(Passage to read)

Architectural Practice Today
I have been in the architecture racket for a long time. My first job in an architectural office was before I went to architecture school. It was the one I mention in my earlier article, “Checking Architectural drawings and specifications”, that featured the drawing checker Mr. Brown. Its organizational structure was typical of the time: a Senior Partner, a Junior Partner, a design architect, a group of draftsmen, an Interior Design guy, and me, the Summer Gofer. I did many things that taught me a lot, none of which would mess up any of the active projects if I did them wrong. I was helped to get them right, of course.
When I got out of architecture school, I was lucky to find myself a job in a very small firm whose two other members I already knew. Our team was the owner and the two of us. The owner got the work and initially did most of the design. As time went by, we became a very cooperatively operating outfit even as more people came and went. I later went to work for a larger firm, with a founding senior partner and two or three junior partners. In this situation, the architectural design was much more reserved to the partners, and the junior partners sometimes had their own projects, but the firm’s work was still closely identified with the founder. The rest of the staff were predominantly production people, with the usual tree of Job Captains keeping them in line.

(End Passage to read)

# Tasks to complete:
a – According to the passage on architectural practice, what role did the writer hold in the first architectural office?
b – Continue the passage on architectural practice from the point at which it stops.
The data that follow the passage are separate material and unrelated to it.

(Data block)

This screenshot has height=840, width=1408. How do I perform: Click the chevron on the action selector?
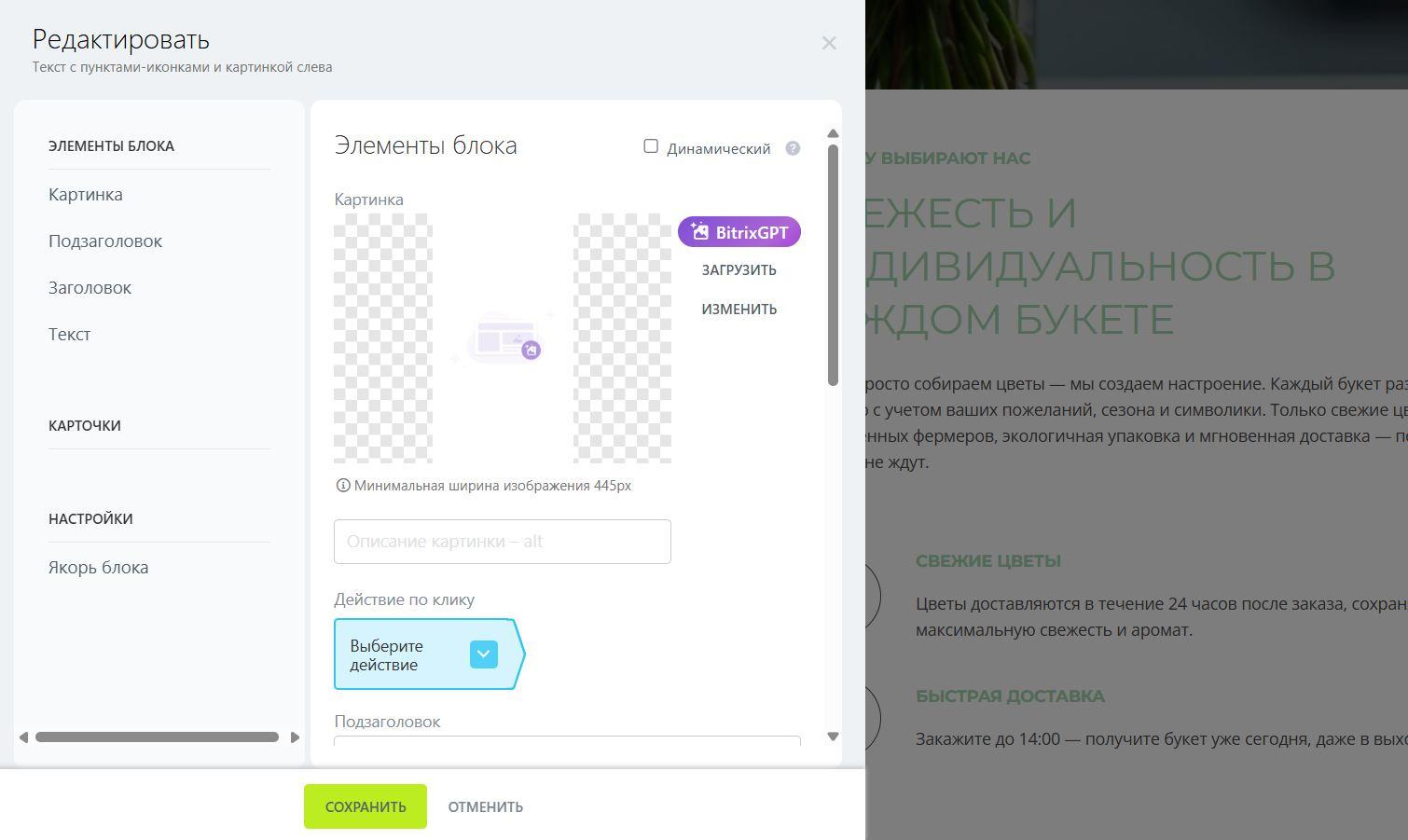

(End Data block)

# Replies:
a – The writer was the Summer Gofer.

b –
When I moved to the Bay Area the firm that hired me was a local partnership that was sold to a national firm when I was on the way to California.
I think that this what has happened generally in the architecture business. The result is that the individual practitioners of the past are becoming rare. The big firms that have taken over have a certain headless quality that is more characteristic of the corporate world than the professional one. People of influence in the firm that I worked at in California seemed to be interested in climbing the corporate ladder in many cases and would move to a different firm if the opportunity arose.
This has meant that a project might not have a readily identifiable “head”. The architectural team for a recent project for which I was the inspector changed completely during a couple of years of construction. The new people seem to be good, smart, and capable, but they have clearly had a lot of catching up to do, and it is not clear whether they have any deep identification with the project. Would they have designed it differently in the first place? Is it now just another “job”?
I feel that this change in structure changes, in subtle but significant ways, the way the employees work and how they are treated. Excellence in design, which is nurtured by a degree of closeness, cooperation, guidance, and interdependence, is harder to achieve.
There are other changes that have occurred. The technological revolution that makes what was a physical process into a virtual one is deeply significant. Of course, it is impossible to return the immediacy of drafting by hand --- the very word means pulling, drawing, the pencil or pen across the paper. The advantages of informational coordination and multiplicity of views and aspects are too great. But the relationships must be realized anew among all the actors in the design process.
We have had a new obstacle put in the way by the requirement to thwart a destructive pandemic. I don’t know how today‘s firms have coped with the pandemic. At the very least, the necessity of working remotely adds to the distance between us when it is perhaps what we need most.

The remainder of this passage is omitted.